I havent changed it manually - it is currently on 60

----------

## LesCoke

Check how you have your kernel memory model setup.  Specifically check CONFIG_NOHIGHMEM, CONFIG_HIGMEM4G and CONFIG_HIGHMEM64G.  I'm pulling these from an x86 2.6.23 kernel, amd64 and later kernels may have different names.  Having 4G of RAM uses the whole 32bit address space leaving no place for the kernel to page VM into, thus these control which PAE model the kernel uses.

But I'm puzzled why the kernel limited the process to only 256M.

Les

----------

## wbecker

That's strange... 

If I go make menuconfig, and do a search it appears and tells me that I don't have HIGHMEM selected, but if I go to the place in Processor type and Features, then it is not there... Nor is there any thing to do with HIGHMEM in the .config file.
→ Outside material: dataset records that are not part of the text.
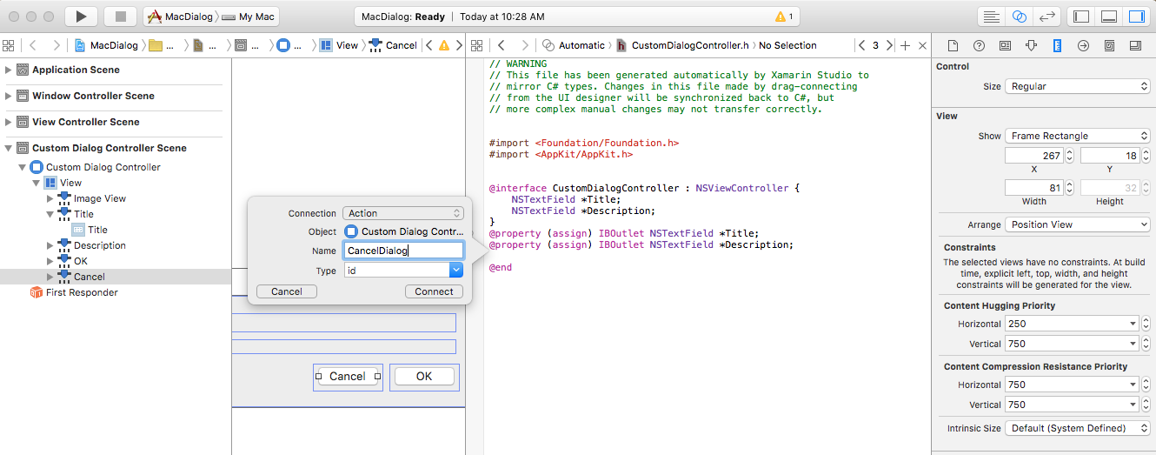Click the Name field containing CancelDialog
Viewport: 1156px width, 455px height.
tap(402, 251)
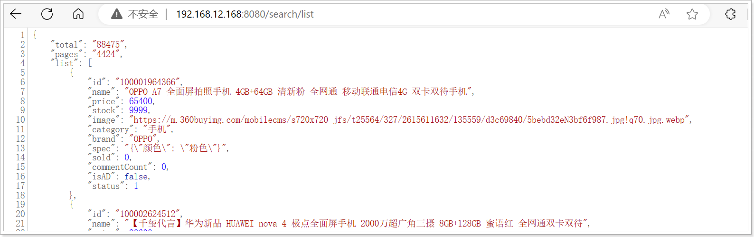This screenshot has width=754, height=237.
Task: Activate the read aloud icon
Action: pyautogui.click(x=664, y=14)
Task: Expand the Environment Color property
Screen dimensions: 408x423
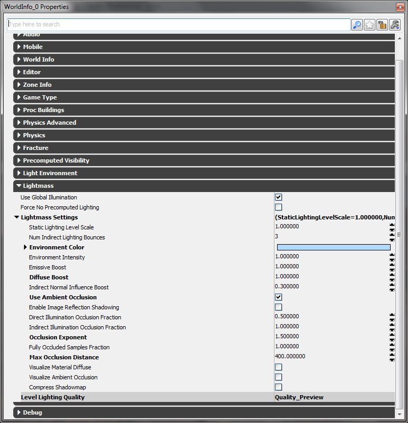Action: point(25,247)
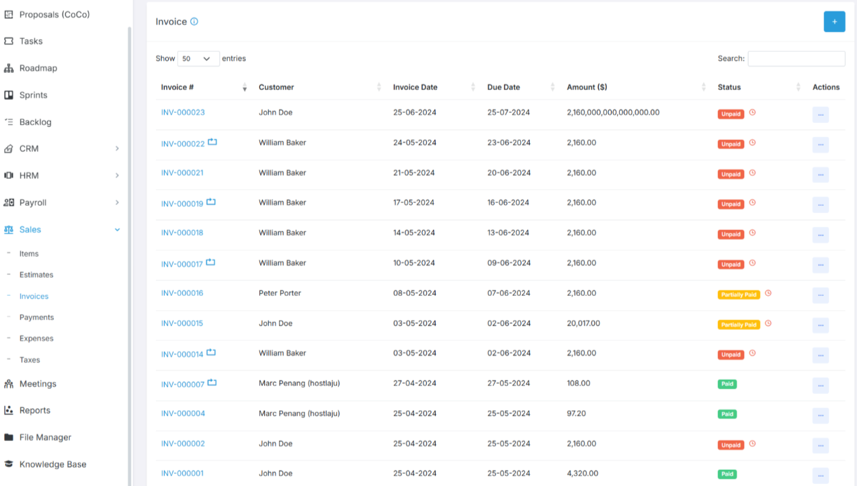The height and width of the screenshot is (486, 857).
Task: Click the Knowledge Base graduation cap icon
Action: tap(9, 464)
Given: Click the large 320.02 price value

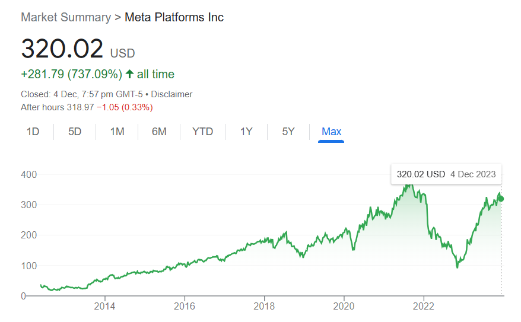Looking at the screenshot, I should coord(62,49).
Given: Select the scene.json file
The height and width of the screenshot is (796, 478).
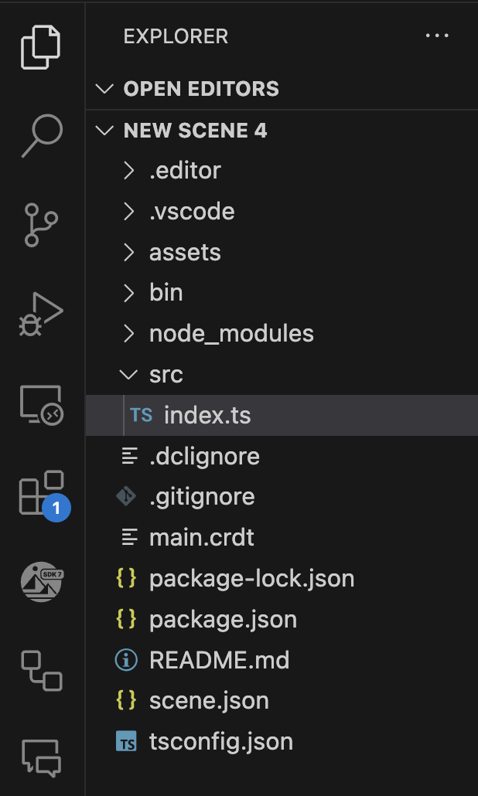Looking at the screenshot, I should point(209,701).
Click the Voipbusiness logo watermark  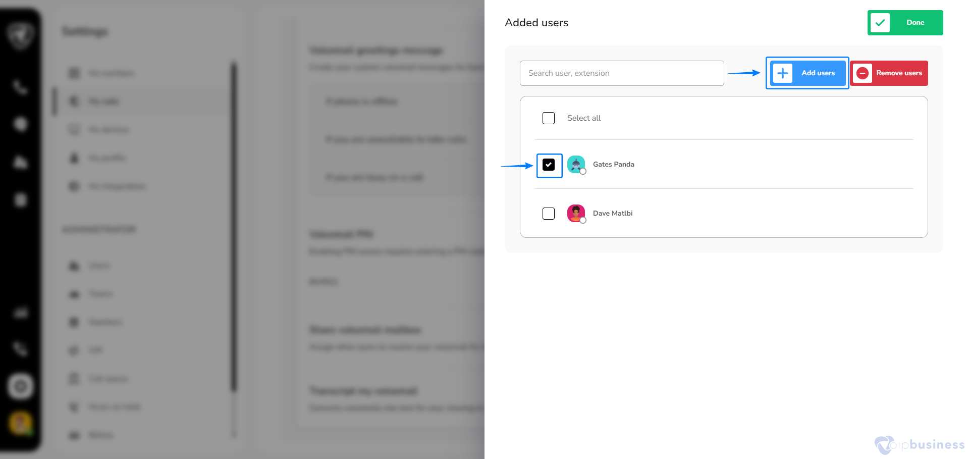(920, 445)
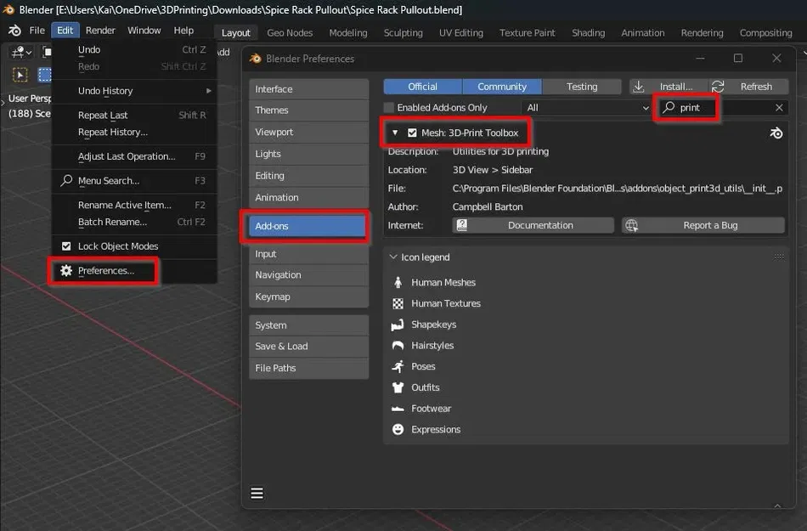The image size is (807, 531).
Task: Switch to the Keymap preferences tab
Action: coord(273,297)
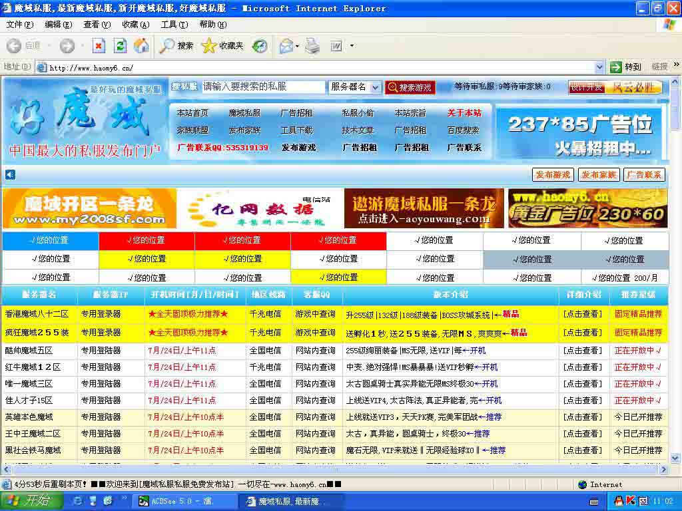The width and height of the screenshot is (682, 511).
Task: Open the 搜索 (Search) panel icon
Action: [x=165, y=47]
Has this changed or is it set by default?

----------

## aCOSwt

In the VMWare Server Console, what is the setting for the tweak memory/swap use ?

----------

## wbecker

Oh....

I have reserved 3000MB for VMware. I figured that it would only prevent other processes from using it if it needed it... But it could be that it just prevents anyone else from using that 3Gig.

I have moved it down to 1000MB - I'll see if that helps.

Thanks!

----------

## aCOSwt

 *wbecker wrote:*   

> Oh....
> 
> I have reserved 3000MB for VMware.

 

 :Twisted Evil: 

----------

## LesCoke

I checked my older 2.6.19 x86_64 system and found that it was not an option in that kernel; only found FLATMEM and SPARSEMEM.   My ulimits are roughly the same and your values look good.  I haven't updated this older Sempron64 system since it still has hard drive failures I haven't fixed yet.

Are you certain swap is setup?

I'm currently out of ideas.

Les

----------

## wbecker

I'm pretty sure it was my VMware setting. It's all working now.

----------